What needs to be done -> Copy out the following material line for line, without changing anything.

>>

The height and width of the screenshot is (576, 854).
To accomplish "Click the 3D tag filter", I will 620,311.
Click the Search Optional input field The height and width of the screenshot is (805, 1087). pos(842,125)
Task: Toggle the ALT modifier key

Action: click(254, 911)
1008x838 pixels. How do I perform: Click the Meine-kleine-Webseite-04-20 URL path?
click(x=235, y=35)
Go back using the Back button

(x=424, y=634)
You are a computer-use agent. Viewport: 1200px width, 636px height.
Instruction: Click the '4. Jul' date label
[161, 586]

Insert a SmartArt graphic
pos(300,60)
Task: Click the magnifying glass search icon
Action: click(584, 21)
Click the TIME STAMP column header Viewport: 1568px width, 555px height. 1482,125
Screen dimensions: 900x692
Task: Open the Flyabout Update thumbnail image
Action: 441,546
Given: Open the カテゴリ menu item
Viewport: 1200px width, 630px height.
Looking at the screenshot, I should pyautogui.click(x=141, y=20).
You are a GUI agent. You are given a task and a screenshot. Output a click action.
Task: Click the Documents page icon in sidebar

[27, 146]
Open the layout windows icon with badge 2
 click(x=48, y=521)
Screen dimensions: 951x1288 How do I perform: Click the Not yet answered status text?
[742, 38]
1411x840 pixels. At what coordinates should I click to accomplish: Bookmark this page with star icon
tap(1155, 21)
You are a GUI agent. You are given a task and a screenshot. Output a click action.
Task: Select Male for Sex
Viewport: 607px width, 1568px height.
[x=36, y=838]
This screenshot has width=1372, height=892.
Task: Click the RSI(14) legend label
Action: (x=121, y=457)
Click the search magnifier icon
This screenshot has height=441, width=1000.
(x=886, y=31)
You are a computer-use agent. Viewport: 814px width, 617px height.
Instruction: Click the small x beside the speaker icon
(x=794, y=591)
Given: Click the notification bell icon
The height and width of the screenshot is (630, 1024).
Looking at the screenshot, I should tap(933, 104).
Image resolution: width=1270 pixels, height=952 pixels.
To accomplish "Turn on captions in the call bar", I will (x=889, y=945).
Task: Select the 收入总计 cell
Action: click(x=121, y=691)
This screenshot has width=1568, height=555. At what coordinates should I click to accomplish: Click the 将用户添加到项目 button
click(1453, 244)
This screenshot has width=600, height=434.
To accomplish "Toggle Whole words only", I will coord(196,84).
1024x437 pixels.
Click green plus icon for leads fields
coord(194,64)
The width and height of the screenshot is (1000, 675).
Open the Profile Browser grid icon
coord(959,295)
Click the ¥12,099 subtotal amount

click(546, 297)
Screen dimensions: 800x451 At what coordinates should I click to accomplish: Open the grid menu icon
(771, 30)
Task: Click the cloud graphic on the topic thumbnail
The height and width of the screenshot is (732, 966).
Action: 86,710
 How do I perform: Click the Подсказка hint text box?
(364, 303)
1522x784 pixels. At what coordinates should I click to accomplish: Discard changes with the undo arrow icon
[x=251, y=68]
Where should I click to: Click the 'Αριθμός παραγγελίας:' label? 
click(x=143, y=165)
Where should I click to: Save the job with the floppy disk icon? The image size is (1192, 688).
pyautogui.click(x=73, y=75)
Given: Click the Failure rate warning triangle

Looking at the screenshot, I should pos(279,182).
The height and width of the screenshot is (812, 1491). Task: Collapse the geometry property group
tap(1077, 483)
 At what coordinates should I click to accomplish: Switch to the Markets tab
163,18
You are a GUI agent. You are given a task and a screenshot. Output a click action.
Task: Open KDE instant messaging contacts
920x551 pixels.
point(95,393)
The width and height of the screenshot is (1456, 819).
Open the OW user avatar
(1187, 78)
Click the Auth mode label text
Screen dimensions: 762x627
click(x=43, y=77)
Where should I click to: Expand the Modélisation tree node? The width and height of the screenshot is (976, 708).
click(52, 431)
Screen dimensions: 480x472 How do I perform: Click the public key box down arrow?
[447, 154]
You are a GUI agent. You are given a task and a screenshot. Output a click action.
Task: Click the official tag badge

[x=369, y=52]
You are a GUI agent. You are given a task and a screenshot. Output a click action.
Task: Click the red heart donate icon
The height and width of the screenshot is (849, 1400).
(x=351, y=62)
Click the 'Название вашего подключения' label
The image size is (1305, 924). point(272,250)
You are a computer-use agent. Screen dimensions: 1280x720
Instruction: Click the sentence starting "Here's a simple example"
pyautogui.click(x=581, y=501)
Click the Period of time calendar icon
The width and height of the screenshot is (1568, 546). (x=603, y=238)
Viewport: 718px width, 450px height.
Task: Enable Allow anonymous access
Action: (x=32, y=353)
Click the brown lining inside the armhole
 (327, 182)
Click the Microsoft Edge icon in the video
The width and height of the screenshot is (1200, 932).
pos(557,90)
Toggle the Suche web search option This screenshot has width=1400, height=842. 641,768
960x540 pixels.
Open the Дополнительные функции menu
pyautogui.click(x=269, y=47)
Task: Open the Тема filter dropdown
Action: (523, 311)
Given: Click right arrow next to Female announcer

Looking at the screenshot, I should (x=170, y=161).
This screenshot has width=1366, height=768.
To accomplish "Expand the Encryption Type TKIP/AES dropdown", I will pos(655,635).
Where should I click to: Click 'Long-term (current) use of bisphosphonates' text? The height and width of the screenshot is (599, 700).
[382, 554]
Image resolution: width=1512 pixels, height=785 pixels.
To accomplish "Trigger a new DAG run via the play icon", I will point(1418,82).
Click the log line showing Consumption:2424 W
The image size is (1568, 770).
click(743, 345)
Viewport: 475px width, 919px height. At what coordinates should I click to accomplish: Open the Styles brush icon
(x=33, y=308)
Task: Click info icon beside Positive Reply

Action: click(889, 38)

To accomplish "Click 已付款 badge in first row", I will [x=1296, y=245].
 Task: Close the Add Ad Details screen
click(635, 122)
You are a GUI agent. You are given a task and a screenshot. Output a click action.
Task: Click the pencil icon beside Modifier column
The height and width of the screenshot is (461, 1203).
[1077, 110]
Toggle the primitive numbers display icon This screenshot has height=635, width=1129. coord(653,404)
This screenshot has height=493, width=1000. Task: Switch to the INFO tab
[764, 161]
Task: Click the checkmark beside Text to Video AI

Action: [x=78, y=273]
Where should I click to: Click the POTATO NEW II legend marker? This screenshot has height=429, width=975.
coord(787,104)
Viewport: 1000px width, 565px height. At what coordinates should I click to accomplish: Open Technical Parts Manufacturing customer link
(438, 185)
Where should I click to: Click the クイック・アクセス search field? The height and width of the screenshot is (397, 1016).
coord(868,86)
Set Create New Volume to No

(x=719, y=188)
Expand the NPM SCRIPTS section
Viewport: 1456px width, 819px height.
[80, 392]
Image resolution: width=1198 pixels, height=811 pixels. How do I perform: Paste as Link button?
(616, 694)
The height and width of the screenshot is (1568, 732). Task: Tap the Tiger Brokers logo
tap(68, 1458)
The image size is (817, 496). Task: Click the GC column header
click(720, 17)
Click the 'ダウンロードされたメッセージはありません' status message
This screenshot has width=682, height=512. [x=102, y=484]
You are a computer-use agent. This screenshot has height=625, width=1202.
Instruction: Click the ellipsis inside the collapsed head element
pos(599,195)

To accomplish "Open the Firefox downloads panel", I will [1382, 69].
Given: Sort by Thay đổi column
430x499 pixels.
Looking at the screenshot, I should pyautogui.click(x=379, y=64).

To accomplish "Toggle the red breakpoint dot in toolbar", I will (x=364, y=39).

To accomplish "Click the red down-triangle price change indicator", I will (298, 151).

<<

Task output ->
The height and width of the screenshot is (576, 854).
To accomplish "Click the 3D tag filter", I will 620,311.
Click the Search Optional input field The height and width of the screenshot is (805, 1087). pos(842,125)
Task: Toggle the ALT modifier key

Action: click(254, 911)
1008x838 pixels. How do I perform: Click the Meine-kleine-Webseite-04-20 URL path?
click(x=235, y=35)
Go back using the Back button

(x=424, y=634)
You are a computer-use agent. Viewport: 1200px width, 636px height.
Instruction: Click the '4. Jul' date label
[161, 586]

Insert a SmartArt graphic
pos(300,60)
Task: Click the magnifying glass search icon
Action: click(584, 21)
Click the TIME STAMP column header Viewport: 1568px width, 555px height. 1482,125
Screen dimensions: 900x692
Task: Open the Flyabout Update thumbnail image
Action: 441,546
Given: Open the カテゴリ menu item
Viewport: 1200px width, 630px height.
Looking at the screenshot, I should pyautogui.click(x=141, y=20).
You are a GUI agent. You are given a task and a screenshot. Output a click action.
Task: Click the Documents page icon in sidebar

[27, 146]
Open the layout windows icon with badge 2
 click(x=48, y=521)
Screen dimensions: 951x1288 How do I perform: Click the Not yet answered status text?
[742, 38]
1411x840 pixels. At what coordinates should I click to accomplish: Bookmark this page with star icon
tap(1155, 21)
You are a GUI agent. You are given a task and a screenshot. Output a click action.
Task: Select Male for Sex
Viewport: 607px width, 1568px height.
[x=36, y=838]
This screenshot has width=1372, height=892.
Task: Click the RSI(14) legend label
Action: (x=121, y=457)
Click the search magnifier icon
This screenshot has height=441, width=1000.
(x=886, y=31)
You are a computer-use agent. Viewport: 814px width, 617px height.
Instruction: Click the small x beside the speaker icon
(x=794, y=591)
Given: Click the notification bell icon
The height and width of the screenshot is (630, 1024).
Looking at the screenshot, I should tap(933, 104).
Image resolution: width=1270 pixels, height=952 pixels.
To accomplish "Turn on captions in the call bar", I will (x=889, y=945).
Task: Select the 收入总计 cell
Action: click(x=121, y=691)
This screenshot has width=1568, height=555. At what coordinates should I click to accomplish: Click the 将用户添加到项目 button
click(1453, 244)
This screenshot has width=600, height=434.
To accomplish "Toggle Whole words only", I will coord(196,84).
1024x437 pixels.
Click green plus icon for leads fields
coord(194,64)
The width and height of the screenshot is (1000, 675).
Open the Profile Browser grid icon
coord(959,295)
Click the ¥12,099 subtotal amount

click(546, 297)
Screen dimensions: 800x451 At what coordinates should I click to accomplish: Open the grid menu icon
(771, 30)
Task: Click the cloud graphic on the topic thumbnail
The height and width of the screenshot is (732, 966).
Action: 86,710
 How do I perform: Click the Подсказка hint text box?
(364, 303)
1522x784 pixels. At what coordinates should I click to accomplish: Discard changes with the undo arrow icon
[x=251, y=68]
Where should I click to: Click the 'Αριθμός παραγγελίας:' label? 
click(x=143, y=165)
Where should I click to: Save the job with the floppy disk icon? The image size is (1192, 688).
pyautogui.click(x=73, y=75)
Given: Click the Failure rate warning triangle

Looking at the screenshot, I should pos(279,182).
The height and width of the screenshot is (812, 1491). Task: Collapse the geometry property group
tap(1077, 483)
 At what coordinates should I click to accomplish: Switch to the Markets tab
163,18
You are a GUI agent. You are given a task and a screenshot. Output a click action.
Task: Open KDE instant messaging contacts
920x551 pixels.
point(95,393)
The width and height of the screenshot is (1456, 819).
Open the OW user avatar
(1187, 78)
Click the Auth mode label text
Screen dimensions: 762x627
click(x=43, y=77)
Where should I click to: Expand the Modélisation tree node? The width and height of the screenshot is (976, 708).
click(52, 431)
Screen dimensions: 480x472 How do I perform: Click the public key box down arrow?
[447, 154]
You are a GUI agent. You are given a task and a screenshot. Output a click action.
Task: Click the official tag badge

[x=369, y=52]
You are a GUI agent. You are given a task and a screenshot. Output a click action.
Task: Click the red heart donate icon
The height and width of the screenshot is (849, 1400).
(x=351, y=62)
Click the 'Название вашего подключения' label
The image size is (1305, 924). point(272,250)
You are a computer-use agent. Screen dimensions: 1280x720
Instruction: Click the sentence starting "Here's a simple example"
pyautogui.click(x=581, y=501)
Click the Period of time calendar icon
The width and height of the screenshot is (1568, 546). (x=603, y=238)
Viewport: 718px width, 450px height.
Task: Enable Allow anonymous access
Action: (x=32, y=353)
Click the brown lining inside the armhole
 (327, 182)
Click the Microsoft Edge icon in the video
The width and height of the screenshot is (1200, 932).
pos(557,90)
Toggle the Suche web search option This screenshot has width=1400, height=842. 641,768
960x540 pixels.
Open the Дополнительные функции menu
pyautogui.click(x=269, y=47)
Task: Open the Тема filter dropdown
Action: (523, 311)
Given: Click right arrow next to Female announcer

Looking at the screenshot, I should (x=170, y=161).
This screenshot has width=1366, height=768.
To accomplish "Expand the Encryption Type TKIP/AES dropdown", I will pos(655,635).
Where should I click to: Click 'Long-term (current) use of bisphosphonates' text? The height and width of the screenshot is (599, 700).
[382, 554]
Image resolution: width=1512 pixels, height=785 pixels.
To accomplish "Trigger a new DAG run via the play icon", I will point(1418,82).
Click the log line showing Consumption:2424 W
The image size is (1568, 770).
click(743, 345)
Viewport: 475px width, 919px height. At what coordinates should I click to accomplish: Open the Styles brush icon
(x=33, y=308)
Task: Click info icon beside Positive Reply

Action: click(889, 38)

To accomplish "Click 已付款 badge in first row", I will [x=1296, y=245].
 Task: Close the Add Ad Details screen
click(635, 122)
You are a GUI agent. You are given a task and a screenshot. Output a click action.
Task: Click the pencil icon beside Modifier column
The height and width of the screenshot is (461, 1203).
[1077, 110]
Toggle the primitive numbers display icon This screenshot has height=635, width=1129. coord(653,404)
This screenshot has height=493, width=1000. Task: Switch to the INFO tab
[764, 161]
Task: Click the checkmark beside Text to Video AI

Action: [x=78, y=273]
Where should I click to: Click the POTATO NEW II legend marker? This screenshot has height=429, width=975.
coord(787,104)
Viewport: 1000px width, 565px height. At what coordinates should I click to accomplish: Open Technical Parts Manufacturing customer link
(438, 185)
Where should I click to: Click the クイック・アクセス search field? The height and width of the screenshot is (397, 1016).
coord(868,86)
Set Create New Volume to No

(x=719, y=188)
Expand the NPM SCRIPTS section
Viewport: 1456px width, 819px height.
[80, 392]
Image resolution: width=1198 pixels, height=811 pixels. How do I perform: Paste as Link button?
(616, 694)
The height and width of the screenshot is (1568, 732). Task: Tap the Tiger Brokers logo
tap(68, 1458)
The image size is (817, 496). Task: Click the GC column header
click(720, 17)
Click the 'ダウンロードされたメッセージはありません' status message
This screenshot has width=682, height=512. [x=102, y=484]
You are a computer-use agent. This screenshot has height=625, width=1202.
Instruction: Click the ellipsis inside the collapsed head element
pos(599,195)

To accomplish "Open the Firefox downloads panel", I will [1382, 69].
Given: Sort by Thay đổi column
430x499 pixels.
Looking at the screenshot, I should pyautogui.click(x=379, y=64).

To accomplish "Toggle the red breakpoint dot in toolbar", I will (x=364, y=39).

To accomplish "Click the red down-triangle price change indicator", I will (298, 151).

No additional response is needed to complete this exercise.